**GIVEN TASK**
Rewrite the lines below so that "Instruction" becomes "Goal" wherever it occurs, and leave everything else as it is.

* Start *

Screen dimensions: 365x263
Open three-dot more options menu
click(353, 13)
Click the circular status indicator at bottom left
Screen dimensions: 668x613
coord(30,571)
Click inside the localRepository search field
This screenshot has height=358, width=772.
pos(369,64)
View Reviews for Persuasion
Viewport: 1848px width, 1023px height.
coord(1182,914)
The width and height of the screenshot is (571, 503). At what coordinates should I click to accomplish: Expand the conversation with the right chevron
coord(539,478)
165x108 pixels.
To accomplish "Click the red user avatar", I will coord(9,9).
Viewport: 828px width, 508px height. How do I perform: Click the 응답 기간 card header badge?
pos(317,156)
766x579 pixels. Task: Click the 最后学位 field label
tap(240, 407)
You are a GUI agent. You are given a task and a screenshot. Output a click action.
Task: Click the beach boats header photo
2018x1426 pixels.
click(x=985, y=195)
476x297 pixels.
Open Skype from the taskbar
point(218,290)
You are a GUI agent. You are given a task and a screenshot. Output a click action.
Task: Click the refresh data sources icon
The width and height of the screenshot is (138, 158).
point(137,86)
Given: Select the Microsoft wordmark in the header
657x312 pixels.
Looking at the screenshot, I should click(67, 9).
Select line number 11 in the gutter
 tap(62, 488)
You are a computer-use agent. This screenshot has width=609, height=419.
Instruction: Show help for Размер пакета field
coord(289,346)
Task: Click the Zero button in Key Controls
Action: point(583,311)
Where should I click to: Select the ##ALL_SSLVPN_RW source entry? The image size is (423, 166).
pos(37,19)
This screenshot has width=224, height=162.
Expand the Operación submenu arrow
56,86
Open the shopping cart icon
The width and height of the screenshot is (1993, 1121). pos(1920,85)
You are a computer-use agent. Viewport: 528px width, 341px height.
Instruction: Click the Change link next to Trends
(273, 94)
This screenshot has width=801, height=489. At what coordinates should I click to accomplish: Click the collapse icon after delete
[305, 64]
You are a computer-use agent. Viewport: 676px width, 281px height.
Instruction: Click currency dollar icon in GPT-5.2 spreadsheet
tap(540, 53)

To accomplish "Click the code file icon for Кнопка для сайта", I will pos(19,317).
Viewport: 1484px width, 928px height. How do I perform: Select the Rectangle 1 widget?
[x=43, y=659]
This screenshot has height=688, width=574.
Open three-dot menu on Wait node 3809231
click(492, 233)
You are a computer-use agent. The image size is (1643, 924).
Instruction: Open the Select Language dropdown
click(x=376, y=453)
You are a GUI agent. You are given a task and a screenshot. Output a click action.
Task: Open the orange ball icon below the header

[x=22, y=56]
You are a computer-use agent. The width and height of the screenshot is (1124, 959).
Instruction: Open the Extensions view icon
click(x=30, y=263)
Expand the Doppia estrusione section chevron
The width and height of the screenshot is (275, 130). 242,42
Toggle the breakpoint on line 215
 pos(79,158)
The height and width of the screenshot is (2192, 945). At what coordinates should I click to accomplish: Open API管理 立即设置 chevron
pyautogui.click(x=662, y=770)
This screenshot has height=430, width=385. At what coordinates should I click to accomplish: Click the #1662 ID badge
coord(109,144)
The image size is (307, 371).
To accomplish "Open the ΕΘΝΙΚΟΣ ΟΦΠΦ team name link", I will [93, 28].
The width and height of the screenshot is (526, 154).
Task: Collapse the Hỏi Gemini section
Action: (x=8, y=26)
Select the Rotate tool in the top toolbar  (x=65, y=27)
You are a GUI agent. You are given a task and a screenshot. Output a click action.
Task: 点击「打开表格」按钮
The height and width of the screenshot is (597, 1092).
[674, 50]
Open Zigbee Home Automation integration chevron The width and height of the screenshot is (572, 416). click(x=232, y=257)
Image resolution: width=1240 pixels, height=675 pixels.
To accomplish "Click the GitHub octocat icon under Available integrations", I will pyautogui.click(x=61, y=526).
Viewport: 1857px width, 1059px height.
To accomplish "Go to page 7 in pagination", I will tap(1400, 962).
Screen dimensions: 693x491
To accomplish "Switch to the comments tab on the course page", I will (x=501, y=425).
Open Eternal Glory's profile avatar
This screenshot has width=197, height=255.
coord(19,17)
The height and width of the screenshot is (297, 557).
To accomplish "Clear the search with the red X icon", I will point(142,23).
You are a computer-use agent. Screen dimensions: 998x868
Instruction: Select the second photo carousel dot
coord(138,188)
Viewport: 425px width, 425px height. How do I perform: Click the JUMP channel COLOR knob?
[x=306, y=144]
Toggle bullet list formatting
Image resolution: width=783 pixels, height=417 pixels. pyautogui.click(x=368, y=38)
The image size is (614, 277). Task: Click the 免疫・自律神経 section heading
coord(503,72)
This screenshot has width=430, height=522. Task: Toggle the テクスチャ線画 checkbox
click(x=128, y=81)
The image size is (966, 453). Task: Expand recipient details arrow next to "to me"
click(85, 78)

* End *

**SOLUTION FOR THIS EXERCISE**
Screen dimensions: 365x263
Open three-dot more options menu
click(353, 13)
Click the circular status indicator at bottom left
Screen dimensions: 668x613
coord(30,571)
Click inside the localRepository search field
This screenshot has height=358, width=772.
pos(369,64)
View Reviews for Persuasion
Viewport: 1848px width, 1023px height.
coord(1182,914)
The width and height of the screenshot is (571, 503). At what coordinates should I click to accomplish: Expand the conversation with the right chevron
coord(539,478)
165x108 pixels.
To accomplish "Click the red user avatar", I will coord(9,9).
Viewport: 828px width, 508px height. How do I perform: Click the 응답 기간 card header badge?
pos(317,156)
766x579 pixels. Task: Click the 最后学位 field label
tap(240, 407)
You are a GUI agent. You are given a task and a screenshot. Output a click action.
Task: Click the beach boats header photo
2018x1426 pixels.
click(x=985, y=195)
476x297 pixels.
Open Skype from the taskbar
point(218,290)
You are a GUI agent. You are given a task and a screenshot. Output a click action.
Task: Click the refresh data sources icon
The width and height of the screenshot is (138, 158).
point(137,86)
Given: Select the Microsoft wordmark in the header
657x312 pixels.
Looking at the screenshot, I should click(67, 9).
Select line number 11 in the gutter
 tap(62, 488)
You are a computer-use agent. This screenshot has width=609, height=419.
Goal: Show help for Размер пакета field
coord(289,346)
Task: Click the Zero button in Key Controls
Action: point(583,311)
Where should I click to: Select the ##ALL_SSLVPN_RW source entry? The image size is (423, 166).
pos(37,19)
This screenshot has width=224, height=162.
Expand the Operación submenu arrow
56,86
Open the shopping cart icon
The width and height of the screenshot is (1993, 1121). pos(1920,85)
You are a computer-use agent. Viewport: 528px width, 341px height.
Goal: Click the Change link next to Trends
(273, 94)
This screenshot has width=801, height=489. At what coordinates should I click to accomplish: Click the collapse icon after delete
[305, 64]
You are a computer-use agent. Viewport: 676px width, 281px height.
Goal: Click currency dollar icon in GPT-5.2 spreadsheet
tap(540, 53)

To accomplish "Click the code file icon for Кнопка для сайта", I will pos(19,317).
Viewport: 1484px width, 928px height. How do I perform: Select the Rectangle 1 widget?
[x=43, y=659]
This screenshot has height=688, width=574.
Open three-dot menu on Wait node 3809231
click(492, 233)
You are a computer-use agent. The image size is (1643, 924).
Goal: Open the Select Language dropdown
click(x=376, y=453)
You are a GUI agent. You are given a task and a screenshot. Output a click action.
Task: Open the orange ball icon below the header

[x=22, y=56]
You are a computer-use agent. The width and height of the screenshot is (1124, 959).
Goal: Open the Extensions view icon
click(x=30, y=263)
Expand the Doppia estrusione section chevron
The width and height of the screenshot is (275, 130). 242,42
Toggle the breakpoint on line 215
 pos(79,158)
The height and width of the screenshot is (2192, 945). At what coordinates should I click to accomplish: Open API管理 立即设置 chevron
pyautogui.click(x=662, y=770)
This screenshot has height=430, width=385. At what coordinates should I click to accomplish: Click the #1662 ID badge
coord(109,144)
The image size is (307, 371).
To accomplish "Open the ΕΘΝΙΚΟΣ ΟΦΠΦ team name link", I will [93, 28].
The width and height of the screenshot is (526, 154).
Task: Collapse the Hỏi Gemini section
Action: (x=8, y=26)
Select the Rotate tool in the top toolbar  (x=65, y=27)
You are a GUI agent. You are given a task and a screenshot. Output a click action.
Task: 点击「打开表格」按钮
The height and width of the screenshot is (597, 1092).
[674, 50]
Open Zigbee Home Automation integration chevron The width and height of the screenshot is (572, 416). click(x=232, y=257)
Image resolution: width=1240 pixels, height=675 pixels.
To accomplish "Click the GitHub octocat icon under Available integrations", I will pyautogui.click(x=61, y=526).
Viewport: 1857px width, 1059px height.
To accomplish "Go to page 7 in pagination", I will tap(1400, 962).
Screen dimensions: 693x491
To accomplish "Switch to the comments tab on the course page", I will (x=501, y=425).
Open Eternal Glory's profile avatar
This screenshot has width=197, height=255.
coord(19,17)
The height and width of the screenshot is (297, 557).
To accomplish "Clear the search with the red X icon", I will point(142,23).
You are a computer-use agent. Screen dimensions: 998x868
Goal: Select the second photo carousel dot
coord(138,188)
Viewport: 425px width, 425px height. How do I perform: Click the JUMP channel COLOR knob?
[x=306, y=144]
Toggle bullet list formatting
Image resolution: width=783 pixels, height=417 pixels. pyautogui.click(x=368, y=38)
The image size is (614, 277). Task: Click the 免疫・自律神経 section heading
coord(503,72)
This screenshot has width=430, height=522. Task: Toggle the テクスチャ線画 checkbox
click(x=128, y=81)
The image size is (966, 453). Task: Expand recipient details arrow next to "to me"
click(85, 78)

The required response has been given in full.